The Harry Potter phenomenon may continue to create deafening levels of buzz with each new spin-off and sequel that is announced but it's also hard not to
be a mite cynical about it all too. It's hard to shake the feeling that this is one franchise cash-cow that is being relentlessly milked for all it's
This was especially apparent when an adaptation of Fantastic Beasts and Where to Find Them was initially green-lit. A film based on a fake textbook about magical creatures credited to one Newt Scamander instead of its actual author JK Rowling, felt like a film adaptation too far. Then finding out that it was just the first of five planned films and the collective eye-rolling of internet denizens not worshipping religiously at the altar of Pottermore was all too clear.
This is all a lengthy preamble however to say that the finished film itself thankfully makes a more than persuasive case that Rowling can happily do whatever she wants (not content with creating all things Potter, this marks her screenwriting debut), if the results are as wondrous and magical as this.
The set-up, Newt Scamander arrives in 1920s New York with a suitcase that contains countless magical creatures he has collected from all around the world in order to document and protect that then escape into the city, is the jumping off point for an impressive new addition to the Potter universe that never feels like it's too dependent on its more famous predecessor but isn't afraid to sprinkle the occasional reference to familiar characters and place names to keep the fans happy.

==========

▶ Work request A
List each distinct proper name that appears in the Fantastic Beasts film review, in order of first mention.
▶ Work request B
Write the next paragraph of the Fantastic Beasts film review, picking up after its final sentence.

==========

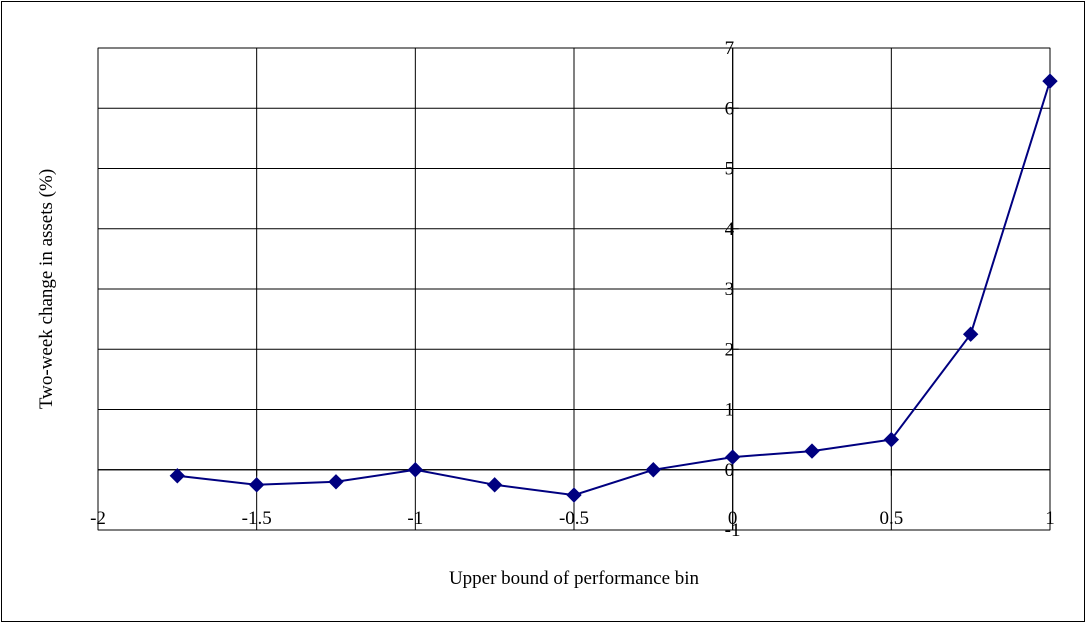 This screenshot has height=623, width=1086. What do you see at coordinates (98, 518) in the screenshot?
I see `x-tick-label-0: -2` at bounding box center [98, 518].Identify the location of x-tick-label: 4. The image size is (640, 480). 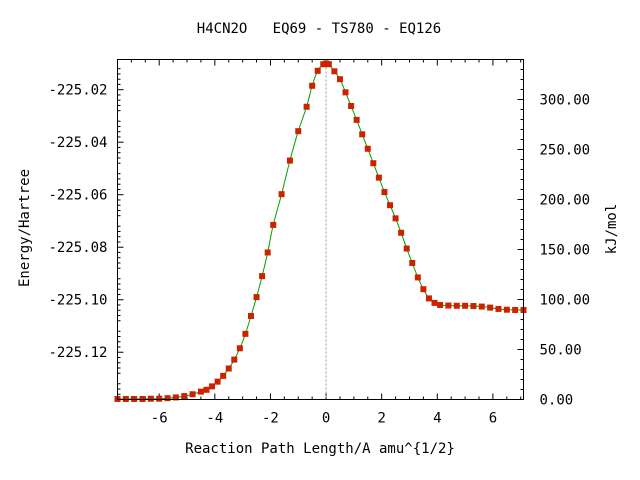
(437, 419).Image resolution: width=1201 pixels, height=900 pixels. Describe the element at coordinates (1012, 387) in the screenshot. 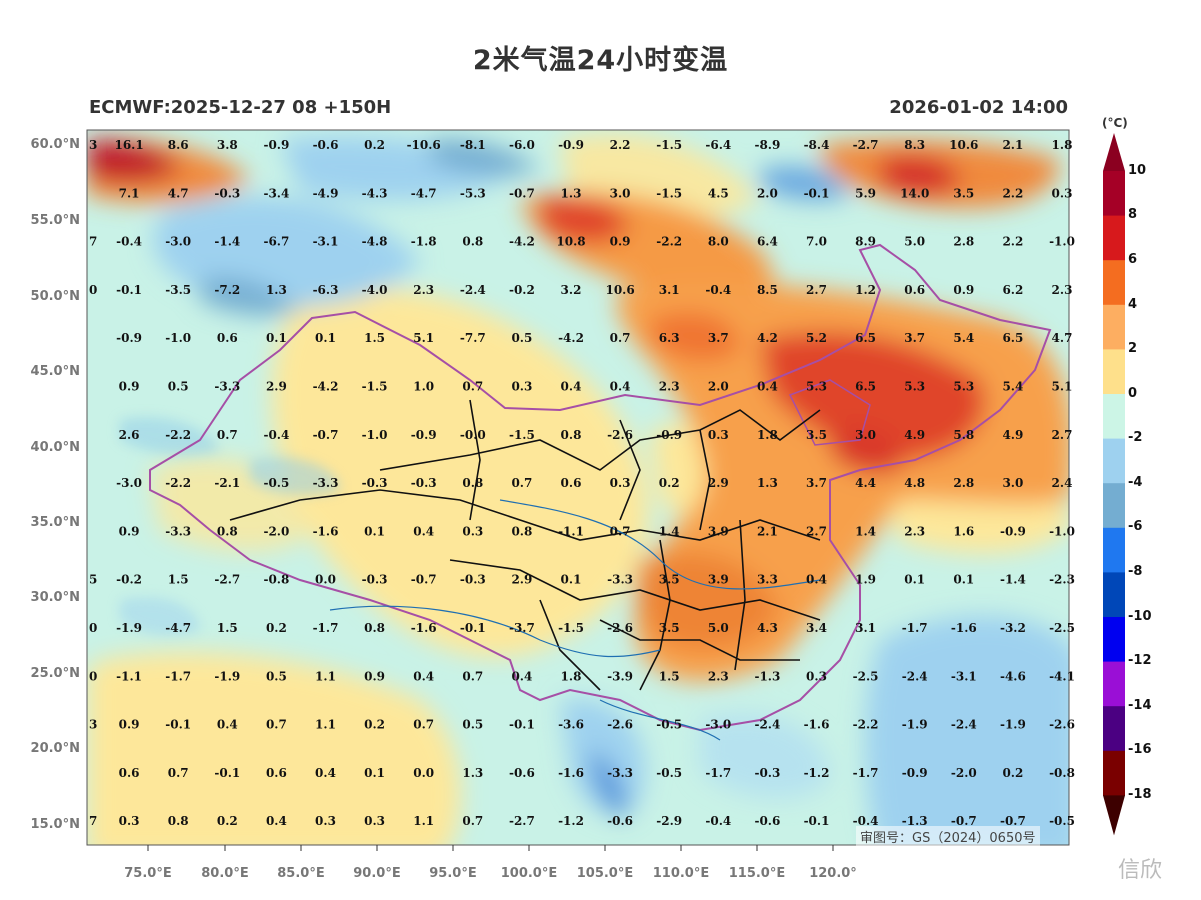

==========

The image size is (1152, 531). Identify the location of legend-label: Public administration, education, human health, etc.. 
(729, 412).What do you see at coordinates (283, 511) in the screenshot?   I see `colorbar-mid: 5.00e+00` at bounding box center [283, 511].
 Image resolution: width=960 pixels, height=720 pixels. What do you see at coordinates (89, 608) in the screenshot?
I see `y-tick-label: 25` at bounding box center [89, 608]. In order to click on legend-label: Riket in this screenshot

==========

▶ Your response A
Harry Potter, Fantastic Beasts and Where to Find Them, Newt Scamander, JK Rowling, Pottermore, New York

▶ Your response B
Key to making this feel fresh and unexpected however is the setting which is unlike anything we've seen before, with the paranoia and fear of a pre-depression era New York distrustful of all things magic-related vividly captured. It's all a far cry from Hogwarts and Diagon Alley and gives it a distinctive flavour all its own.
The wonderfully weird creature design is a joy to behold too. From the fairly small which includes the mole-like Niffler and his addiction to all things shiny and the cute Bowtruckles, a cross between baby Groot and a stick insect, to the larger creatures like the Erumpent, a glowing rhino/elephant hybrid and the majestic Phoenix-like Thunderbird. These are just a few of the many delights on offer and the special effects studios involved take Rowling's creativity off the page and run with it. The first visit inside the suitcase and the creatures within is a spectacular high-point.
An excellent cast help bring a welcome emotional dimension to all this visual splendour. Eddie Redmayne is at his most likeably eccentric as the shy and awkward Newt, not afraid to act the fool at times but equally adept at suggesting the sadness and heartbreak of his past. Katherine Waterston builds on the promise she showed in Inherent Vice, Steve Jobs and Queen of Earth as Porpetina Goldstein, a former Auror (a sort of magical FBI agent responsible for keeping purveyors of dark magic under control) and witch. Dan Fogler is very good and often very funny as Jacob, a No-Maj (US slang for Muggle) who, along with Porpetina, gets mixed up with Newt's stateside escapades. His emotional journey proves to be just as important and affecting as Newt's. Relative unknown Alison Sodul completes this heroic quartet as Porpetina's mind-reading sister Queenie.
The remaining cast includes strong turns from Colin Farrell, Ezra Miller, Samantha Morton, Ron Perlman and Carmen Ejogo plus very brief appearances from well-known faces (Zoe Kravitz, Gemma Chan) who will presumably play a greater part in subsequent films. This also includes a late A list star cameo which was sadly spoiled before release, blunting the surprise casting it could have been.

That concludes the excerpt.